*Exercise goal*
Starting at the line that contains "Collari Elisabetta e", set down each line exactly until the records end, keeping both ends and adding nothing.

*Available data*
================
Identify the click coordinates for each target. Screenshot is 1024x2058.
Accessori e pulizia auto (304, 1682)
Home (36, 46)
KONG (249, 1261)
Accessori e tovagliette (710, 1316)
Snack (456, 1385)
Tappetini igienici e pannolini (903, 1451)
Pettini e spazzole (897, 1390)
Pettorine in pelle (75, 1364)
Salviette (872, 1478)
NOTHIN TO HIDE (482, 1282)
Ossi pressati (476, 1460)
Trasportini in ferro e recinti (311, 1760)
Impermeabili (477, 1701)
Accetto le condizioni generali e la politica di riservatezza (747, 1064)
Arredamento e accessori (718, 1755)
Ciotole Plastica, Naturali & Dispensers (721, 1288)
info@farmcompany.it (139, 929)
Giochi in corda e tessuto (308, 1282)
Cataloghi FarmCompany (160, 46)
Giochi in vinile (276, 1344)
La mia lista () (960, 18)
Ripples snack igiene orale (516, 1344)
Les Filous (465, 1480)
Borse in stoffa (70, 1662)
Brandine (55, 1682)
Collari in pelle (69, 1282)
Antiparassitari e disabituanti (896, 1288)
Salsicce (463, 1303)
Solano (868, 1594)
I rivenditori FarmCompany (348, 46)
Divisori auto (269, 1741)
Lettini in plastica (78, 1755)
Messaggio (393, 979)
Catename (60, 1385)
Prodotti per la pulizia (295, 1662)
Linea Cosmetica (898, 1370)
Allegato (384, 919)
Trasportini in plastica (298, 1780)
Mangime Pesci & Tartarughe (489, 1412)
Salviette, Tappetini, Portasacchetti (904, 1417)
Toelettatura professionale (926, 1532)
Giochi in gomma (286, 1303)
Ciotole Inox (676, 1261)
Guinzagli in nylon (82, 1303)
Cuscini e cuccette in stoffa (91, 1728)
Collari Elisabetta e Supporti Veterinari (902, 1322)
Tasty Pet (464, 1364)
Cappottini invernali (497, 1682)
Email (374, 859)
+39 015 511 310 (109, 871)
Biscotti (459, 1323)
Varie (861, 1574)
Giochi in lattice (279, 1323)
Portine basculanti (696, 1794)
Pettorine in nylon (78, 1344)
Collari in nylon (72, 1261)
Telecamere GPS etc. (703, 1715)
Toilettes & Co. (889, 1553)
================
*Task response*
Collari Elisabetta e Supporti Veterinari (902, 1322)
Tasty Pet (464, 1364)
Cappottini invernali (497, 1682)
Email (374, 859)
+39 015 511 310 (109, 871)
Biscotti (459, 1323)
Varie (861, 1574)
Giochi in lattice (279, 1323)
Portine basculanti (696, 1794)
Pettorine in nylon (78, 1344)
Collari in nylon (72, 1261)
Telecamere GPS etc. (703, 1715)
Toilettes & Co. (889, 1553)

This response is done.